• SUPPLIED PASSAGE
--- START ---
In late October, a co-worker, Matt Mager, and I flew out to the City by the Bay, San Francisco, to attend HTML5DevConf. While I have been to other conferences before, most of the ones I’ve attended have been put on by the jQuery Foundation or associated groups. I was excited to step outside the jQuery world and see what pearls of wisdom I could pick up from a front-end specific conference in one of the tech capitals of the world.
San Francisco was a cool city to explore in the evenings, despite a wrong turn or two. We even managed to do the tourist thing and saw the Golden Gate Bridge. But we ultimately went for the conference and the information we could learn there, and since the conference I’ve been mulling over what things have been sticking with me. What can I put to use immediately, and what things, even if I can’t use them now, will I be endeavoring to put to use at the first opportunity? While I learned a lot of interesting things at the conference, I was finally able to narrow it down to a handful of items to take action on.
1) Automate All The Things!
--- END ---
• RECORD SET
--- START ---
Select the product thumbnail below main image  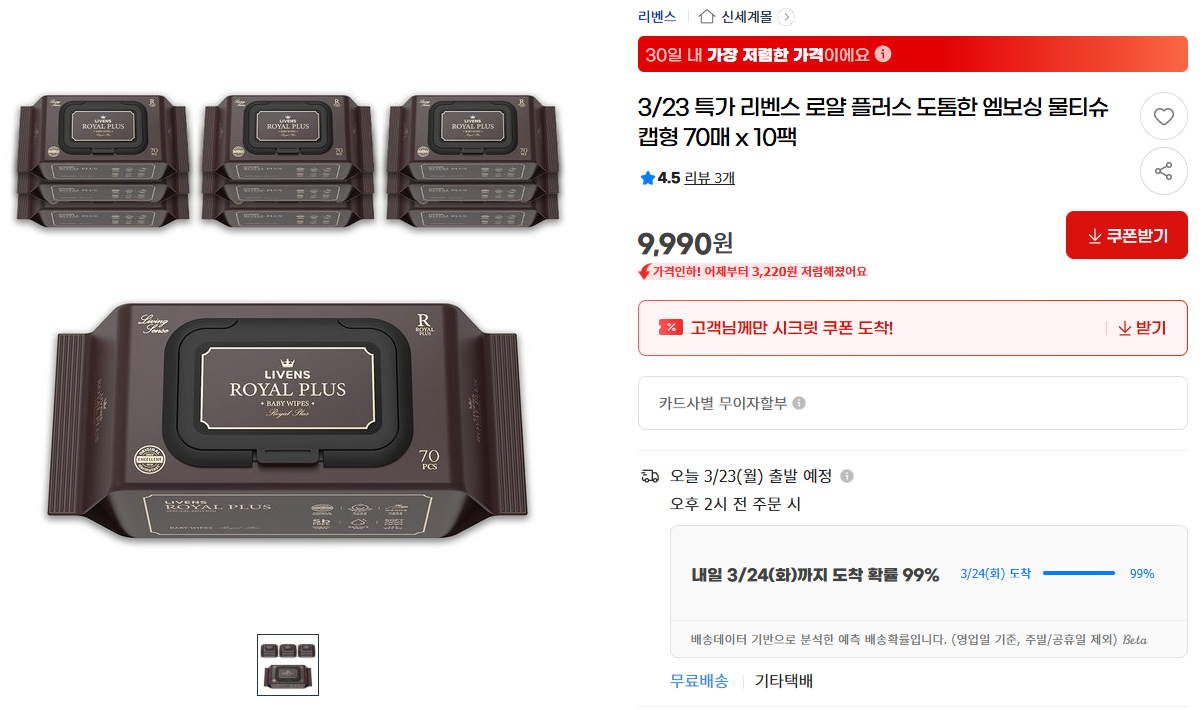click(x=288, y=665)
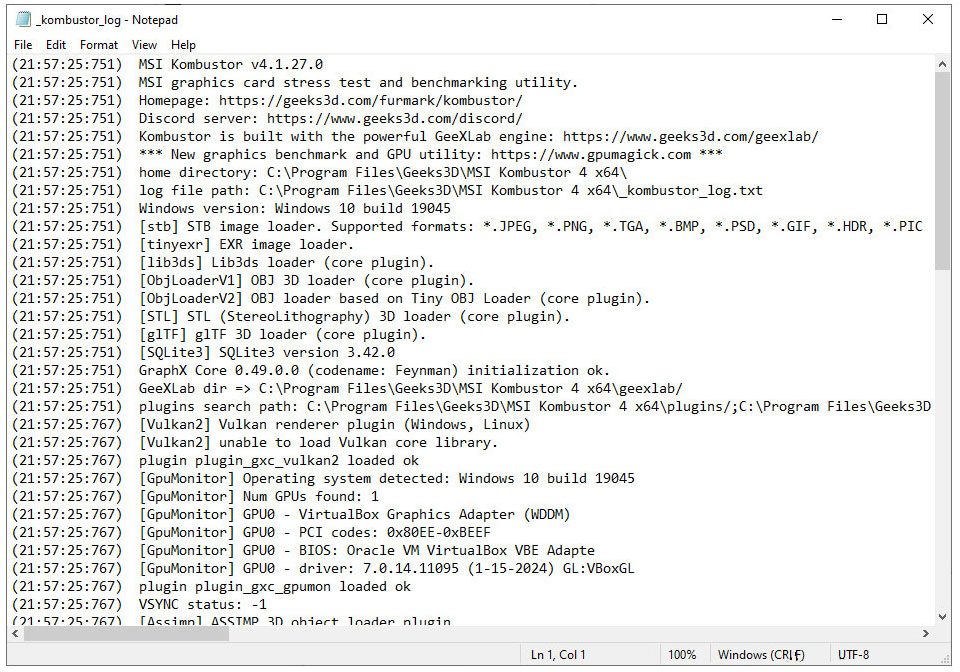The image size is (960, 672).
Task: Place cursor on the geeks3d.com homepage URL
Action: coord(370,101)
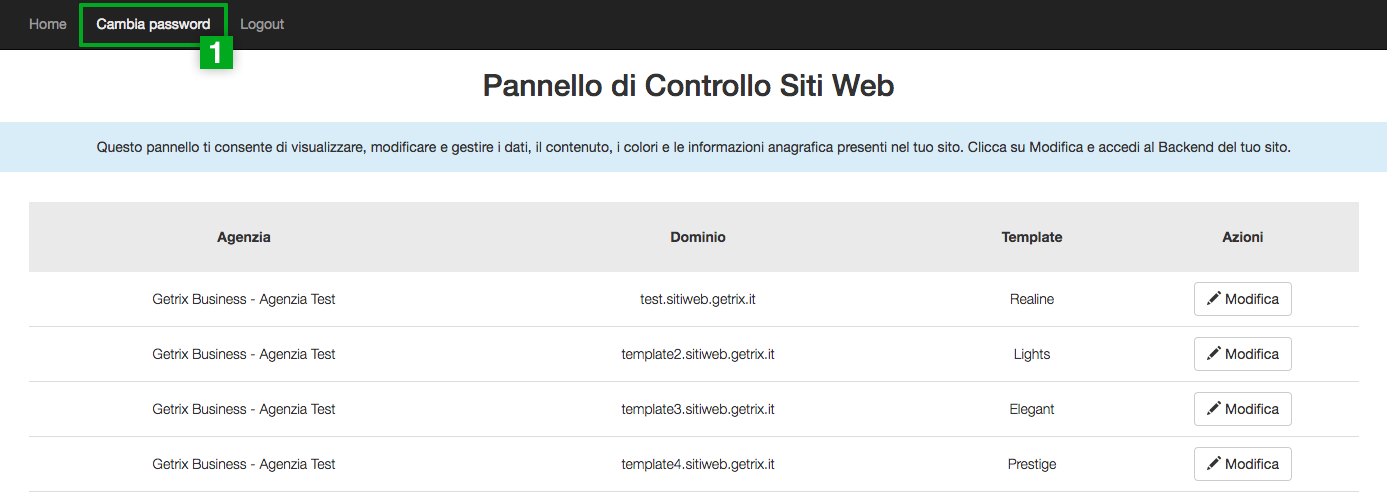Click Modifica button for template3.sitiweb.getrix.it

(x=1243, y=409)
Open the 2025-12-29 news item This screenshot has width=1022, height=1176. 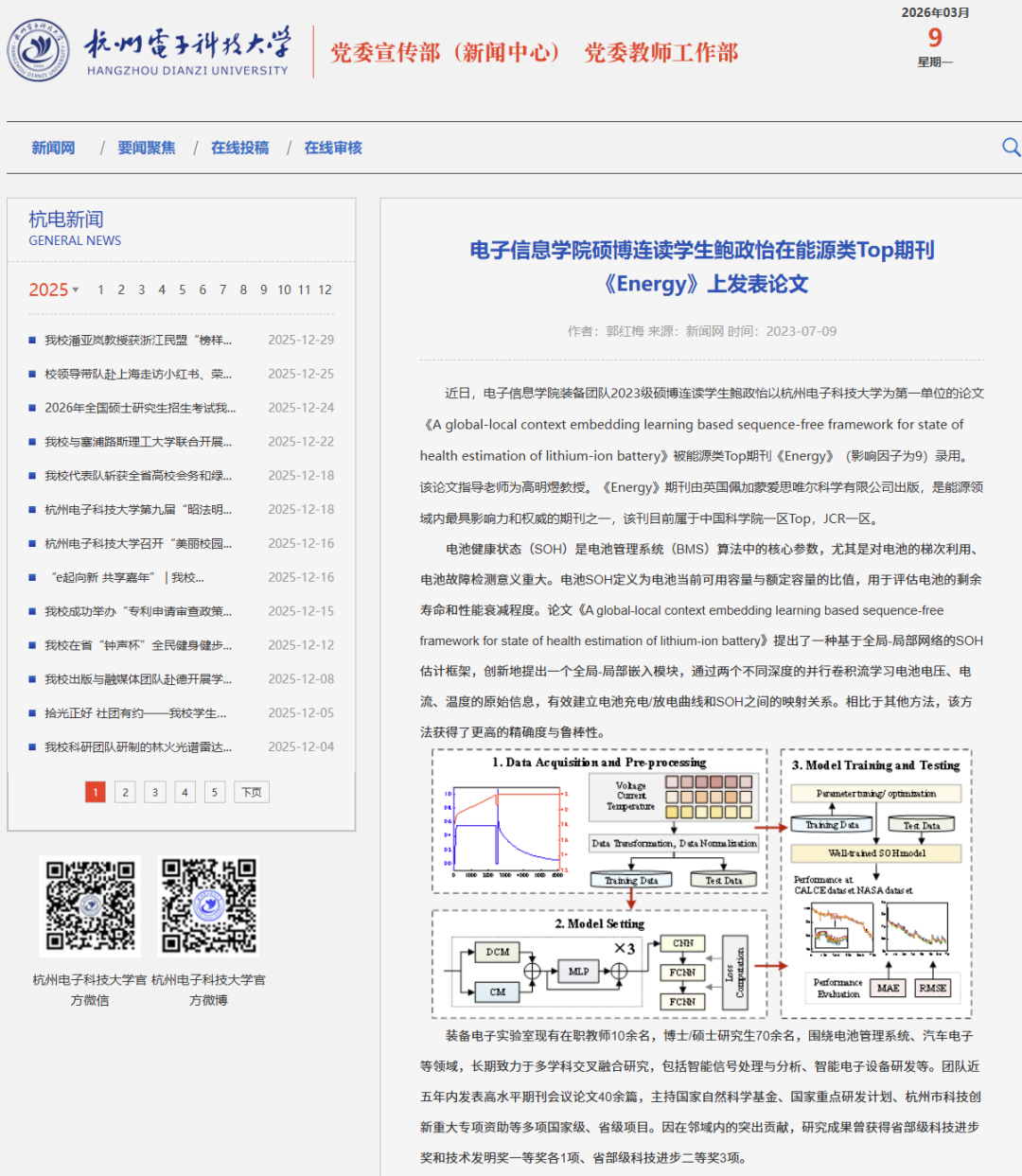point(138,340)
--- END ---
• PARTS OF THE EXERCISE
a) Copy the HTML5DevConf post word for word from "In late October, a" to "of the world.".
b) According to the HTML5DevConf post, which San Francisco landmark did the writer and co-worker see while exploring the city?
c) Continue the HTML5DevConf post from its final line, "1) Automate All The Things!"

• ANSWERS BY TASK
a)
In late October, a co-worker, Matt Mager, and I flew out to the City by the Bay, San Francisco, to attend HTML5DevConf. While I have been to other conferences before, most of the ones I’ve attended have been put on by the jQuery Foundation or associated groups. I was excited to step outside the jQuery world and see what pearls of wisdom I could pick up from a front-end specific conference in one of the tech capitals of the world.

b) The Golden Gate Bridge.

c)
One of the underlying themes in a number of different talks was automation. Whether the discussion was about deployment, continuous integration, or just about basic CSS, there was a heavy focus on using tools to automate the tasks computers are good at. So I plan to automate my development as much as possible–take the repetitive, boring tasks and script them, so that I can focus on the important (and fun) stuff. I immediately put this into practice with an Android app I was developing at the time, creating a build script that auto-published the production APK and deployed it to the download server for QA to access. There were a number of talks that discussed using Grunt to automate the build process, which is another tool I’ll try to apply in the very near term.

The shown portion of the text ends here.